Article Last Updated: 08/05/2005 12:25:43 AM

Nashville brings out Frank Black's best
Good therapy: Successful Pixies reunion and hot solo album revive his slumbering career
By Richard Cromelin
Los Angeles Times

Most concert tours are designed to help sales of the performer's records. In the case of the Pixies, the 1980s Boston band whose ongoing reunion has been a huge success, there's no new band album to promote, but now there is a compact disc that stands to benefit from the Pixies' cachet.

The band's leader, Frank Black, has just released a solo album, ''Honeycomb,'' and for the first time since the early days of his increasingly obscure solo career, people beyond his small audience actually seem to be paying attention.

''I couldn't have asked for a better setup, even if it is my former shadow looming once again over me,'' Black, 40, said this week. ''I was able to start working with a top-notch publicist. My name is fresh on every editor's brain just because of this Pixies thing.''

This Pixies thing has been a revelation. The group had long been admired and acknowledged as a major influence on the alternative rock that rose in the '90s, but when Black and his three bandmates got back together in 2004 after a 12-year hiatus, they were greeted by audiences that vastly outnumbered their original following.

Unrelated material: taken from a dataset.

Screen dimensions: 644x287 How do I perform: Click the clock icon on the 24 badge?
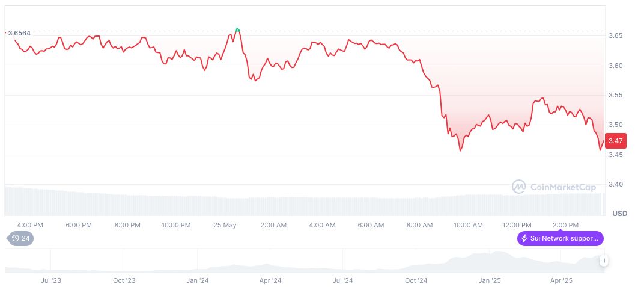point(16,238)
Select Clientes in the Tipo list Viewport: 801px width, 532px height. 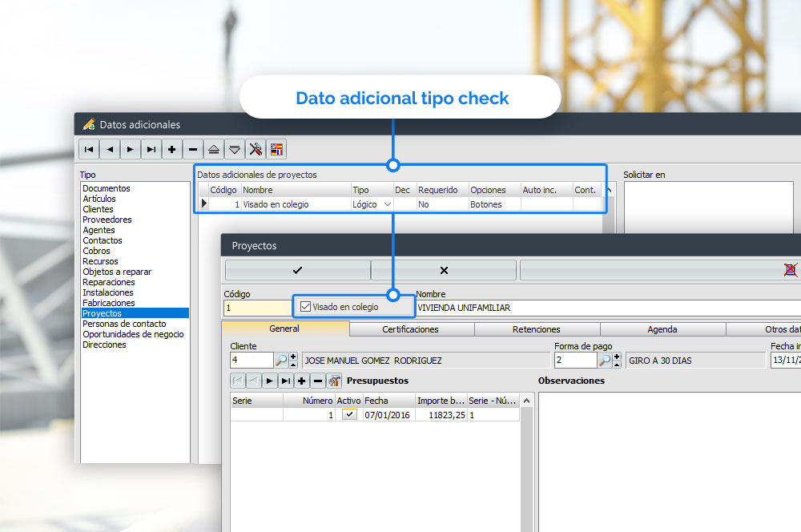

The acclaim and activity, it turns out, helped pull Black out of a career and personal hole. At the start of 2004, he looked ahead and saw few prospects. His stature had dwindled from indie-rock hero to minor cult figure.

His latest group, the Catholics, had ended badly, and so had his marriage. He'd moved from Los Angeles to Oregon, where he didn't know a soul, and while there was a new girlfriend, the excitement of the relationship was balanced by the chaos of its growing pains.
''I remember at the time telling my therapist that it felt really good to be down, to be in pain or whatever,'' said Black in a phone interview from his home near Eugene, Ore. ''Because it was kind of like, 'Oh yeah, I am human.' Not that I was devoid of emotion before, but to go that far, that deep, it's like, 'Wow, this is what it's like to be human.' In some sick way it felt good.''

The Pixies would soon help remedy that, but before the tour started in April 2004, Black headed to Nashville, Tenn., and recorded ''Honeycomb'' in four days, accompanied by some revered architects of classic soul, including guitarist Steve Cropper, a member of Booker T. & the MG's and co-writer of Otis Redding's ''(Sittin' on the) Dock of the Bay''; keyboardist Spooner Oldham, whose credits range from Percy Sledge to Bob Dylan; and singer-songwriter Dan Penn, whose home studio in Nashville was the site of the sessions.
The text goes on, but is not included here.